● **Given records**:

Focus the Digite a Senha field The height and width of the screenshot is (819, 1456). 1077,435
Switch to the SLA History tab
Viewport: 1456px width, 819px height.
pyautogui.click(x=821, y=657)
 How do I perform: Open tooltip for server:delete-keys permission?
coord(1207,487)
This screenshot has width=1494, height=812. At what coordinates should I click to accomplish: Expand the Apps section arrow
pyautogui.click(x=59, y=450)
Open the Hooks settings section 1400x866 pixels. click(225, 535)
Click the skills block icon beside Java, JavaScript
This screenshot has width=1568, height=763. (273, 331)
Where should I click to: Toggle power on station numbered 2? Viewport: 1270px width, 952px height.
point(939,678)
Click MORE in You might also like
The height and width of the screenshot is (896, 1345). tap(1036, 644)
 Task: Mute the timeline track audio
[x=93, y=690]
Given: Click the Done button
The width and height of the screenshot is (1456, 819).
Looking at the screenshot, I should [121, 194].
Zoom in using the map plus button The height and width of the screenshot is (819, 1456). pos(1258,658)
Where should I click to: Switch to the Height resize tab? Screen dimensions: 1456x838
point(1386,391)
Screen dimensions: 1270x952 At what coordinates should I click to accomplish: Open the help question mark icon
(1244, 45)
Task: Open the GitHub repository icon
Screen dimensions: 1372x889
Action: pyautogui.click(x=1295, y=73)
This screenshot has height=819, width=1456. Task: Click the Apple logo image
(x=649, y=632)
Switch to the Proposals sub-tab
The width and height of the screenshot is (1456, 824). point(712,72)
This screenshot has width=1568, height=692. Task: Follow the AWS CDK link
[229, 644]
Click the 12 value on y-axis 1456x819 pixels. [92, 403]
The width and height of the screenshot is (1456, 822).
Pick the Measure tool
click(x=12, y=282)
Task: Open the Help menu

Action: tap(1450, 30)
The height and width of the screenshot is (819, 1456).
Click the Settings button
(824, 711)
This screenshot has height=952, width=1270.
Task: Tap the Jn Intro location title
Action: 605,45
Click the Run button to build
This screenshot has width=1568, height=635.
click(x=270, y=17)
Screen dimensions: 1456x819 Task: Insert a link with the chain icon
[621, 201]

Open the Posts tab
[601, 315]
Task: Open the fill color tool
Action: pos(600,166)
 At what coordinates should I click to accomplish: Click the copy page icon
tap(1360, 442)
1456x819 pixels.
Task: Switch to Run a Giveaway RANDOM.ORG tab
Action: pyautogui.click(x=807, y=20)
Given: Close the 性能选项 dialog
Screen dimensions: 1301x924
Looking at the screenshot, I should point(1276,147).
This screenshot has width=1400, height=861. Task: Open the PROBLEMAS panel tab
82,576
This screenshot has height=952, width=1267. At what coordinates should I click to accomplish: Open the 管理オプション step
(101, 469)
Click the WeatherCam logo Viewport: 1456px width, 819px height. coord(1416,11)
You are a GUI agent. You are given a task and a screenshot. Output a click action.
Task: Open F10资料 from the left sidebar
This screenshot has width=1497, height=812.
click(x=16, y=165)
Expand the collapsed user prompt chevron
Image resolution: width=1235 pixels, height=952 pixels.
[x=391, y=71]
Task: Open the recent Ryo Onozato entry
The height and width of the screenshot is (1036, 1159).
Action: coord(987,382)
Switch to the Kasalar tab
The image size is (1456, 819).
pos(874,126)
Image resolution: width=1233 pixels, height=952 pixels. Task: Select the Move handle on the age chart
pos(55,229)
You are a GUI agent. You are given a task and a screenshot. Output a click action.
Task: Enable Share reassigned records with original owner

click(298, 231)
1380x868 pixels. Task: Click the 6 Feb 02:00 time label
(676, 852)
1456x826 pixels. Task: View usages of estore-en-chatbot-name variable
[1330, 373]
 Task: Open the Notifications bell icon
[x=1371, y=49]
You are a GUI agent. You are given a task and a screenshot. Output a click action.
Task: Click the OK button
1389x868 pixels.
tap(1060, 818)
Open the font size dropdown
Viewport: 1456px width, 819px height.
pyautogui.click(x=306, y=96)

● **Problem**: Begin with the line that has "How do I perform: Open" in the listing above and end after the line that has "Zoom in using"; output those lines exactly.

● **Result**:
 How do I perform: Open tooltip for server:delete-keys permission?
coord(1207,487)
This screenshot has width=1494, height=812. At what coordinates should I click to accomplish: Expand the Apps section arrow
pyautogui.click(x=59, y=450)
Open the Hooks settings section 1400x866 pixels. click(225, 535)
Click the skills block icon beside Java, JavaScript
This screenshot has width=1568, height=763. (273, 331)
Where should I click to: Toggle power on station numbered 2? Viewport: 1270px width, 952px height.
point(939,678)
Click MORE in You might also like
The height and width of the screenshot is (896, 1345). tap(1036, 644)
 Task: Mute the timeline track audio
[x=93, y=690]
Given: Click the Done button
The width and height of the screenshot is (1456, 819).
Looking at the screenshot, I should [121, 194].
Zoom in using the map plus button The height and width of the screenshot is (819, 1456). pos(1258,658)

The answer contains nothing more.